[Cosa si chiede]
Ricopia per intero, parola per parola, l'estratto sulla comunità che teme le creature del bosco.

[Estratto della pagina]
La comunità teme le creature innominabili (abitano il bosco, sono carnivore, hanno artigli lunghi ed affilati).
C'è un confine tra le due comunità, quella degli uomini, sembrano mormoni di fine ottocento.
Potrebbe essere un paradiso, un po' cupo ma da New England.
Linguaggio ricercato: il dolore è come i cani, è inutile nascondersi, sente il tuo odore e ti raggiunge.
Ci sono gesti che non facciamo perché non svelino alla gente quello che desideriamo...
Natura del desiderio e timore per il futuro, è il timore di rivelarsi che attanaglia questa comunità: paura del peccato genera il vero demone, quello della frustrazione.
La cieca vede il mondo anche se in modo differente.
La comunità ha belle case, begli abiti, vesti ed abitudini educate, quasi manierate, una vita semplice e piena, si autogovernano e non temono nel domani che l'arrivo delle creature.
Pranzi rituali in cui la comunità celebra il ringraziamento per il tempo che è stato loro concesso.
Brevi sequenze, molti piani molto ravvicinati.
Oscurità e luce, feste e grida versus urla e miseria.
Il giovane Lucius, che brama conoscere, tocca la mano della ragazza cieca, Ivy Walker, è più coraggioso del capo spirituale, del maestro della comunità.

[Dati disponibili]
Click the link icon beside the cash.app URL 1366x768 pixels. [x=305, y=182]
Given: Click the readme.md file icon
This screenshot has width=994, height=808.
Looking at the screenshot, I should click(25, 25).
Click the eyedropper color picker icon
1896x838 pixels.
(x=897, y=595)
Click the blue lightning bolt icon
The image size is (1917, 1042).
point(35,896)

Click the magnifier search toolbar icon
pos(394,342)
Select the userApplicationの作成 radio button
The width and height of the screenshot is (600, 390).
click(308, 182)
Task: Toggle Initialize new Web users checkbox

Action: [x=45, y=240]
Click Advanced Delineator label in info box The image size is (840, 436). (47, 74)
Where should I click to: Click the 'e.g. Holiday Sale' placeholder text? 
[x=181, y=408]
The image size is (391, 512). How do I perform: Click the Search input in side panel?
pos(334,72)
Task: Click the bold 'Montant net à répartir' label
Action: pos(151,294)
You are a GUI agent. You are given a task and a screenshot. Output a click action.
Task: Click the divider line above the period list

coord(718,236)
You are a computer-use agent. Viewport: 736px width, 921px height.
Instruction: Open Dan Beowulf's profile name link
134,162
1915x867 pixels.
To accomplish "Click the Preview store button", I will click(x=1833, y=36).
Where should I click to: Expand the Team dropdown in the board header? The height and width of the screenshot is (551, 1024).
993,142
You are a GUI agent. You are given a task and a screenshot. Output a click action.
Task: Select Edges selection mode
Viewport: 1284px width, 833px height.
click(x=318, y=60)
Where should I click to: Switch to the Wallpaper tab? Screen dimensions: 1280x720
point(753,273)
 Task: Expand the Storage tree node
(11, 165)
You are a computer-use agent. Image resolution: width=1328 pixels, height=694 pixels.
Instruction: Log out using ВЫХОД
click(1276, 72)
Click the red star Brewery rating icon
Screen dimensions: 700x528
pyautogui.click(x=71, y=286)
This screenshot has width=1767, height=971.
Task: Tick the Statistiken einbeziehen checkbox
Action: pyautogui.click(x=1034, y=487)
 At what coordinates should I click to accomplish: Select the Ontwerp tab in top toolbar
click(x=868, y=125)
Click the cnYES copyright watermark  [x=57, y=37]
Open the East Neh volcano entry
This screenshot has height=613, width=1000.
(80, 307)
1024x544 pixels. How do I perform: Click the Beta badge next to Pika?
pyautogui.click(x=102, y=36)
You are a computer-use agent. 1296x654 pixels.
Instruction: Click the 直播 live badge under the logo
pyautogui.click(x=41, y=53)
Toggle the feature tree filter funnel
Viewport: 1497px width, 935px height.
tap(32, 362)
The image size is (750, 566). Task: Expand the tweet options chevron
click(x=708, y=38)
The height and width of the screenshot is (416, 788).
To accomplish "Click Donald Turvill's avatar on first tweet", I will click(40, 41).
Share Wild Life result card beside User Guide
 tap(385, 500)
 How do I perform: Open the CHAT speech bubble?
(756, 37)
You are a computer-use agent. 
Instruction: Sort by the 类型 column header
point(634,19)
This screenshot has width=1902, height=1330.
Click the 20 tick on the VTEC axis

[Risultato dell'esercizio]
La comunità teme le creature innominabili (abitano il bosco, sono carnivore, hanno artigli lunghi ed affilati).
C'è un confine tra le due comunità, quella degli uomini, sembrano mormoni di fine ottocento.
Potrebbe essere un paradiso, un po' cupo ma da New England.
Linguaggio ricercato: il dolore è come i cani, è inutile nascondersi, sente il tuo odore e ti raggiunge.
Ci sono gesti che non facciamo perché non svelino alla gente quello che desideriamo...
Natura del desiderio e timore per il futuro, è il timore di rivelarsi che attanaglia questa comunità: paura del peccato genera il vero demone, quello della frustrazione.
La cieca vede il mondo anche se in modo differente.
La comunità ha belle case, begli abiti, vesti ed abitudini educate, quasi manierate, una vita semplice e piena, si autogovernano e non temono nel domani che l'arrivo delle creature.
Pranzi rituali in cui la comunità celebra il ringraziamento per il tempo che è stato loro concesso.
Brevi sequenze, molti piani molto ravvicinati.
Oscurità e luce, feste e grida versus urla e miseria.
Il giovane Lucius, che brama conoscere, tocca la mano della ragazza cieca, Ivy Walker, è più coraggioso del capo spirituale, del maestro della comunità.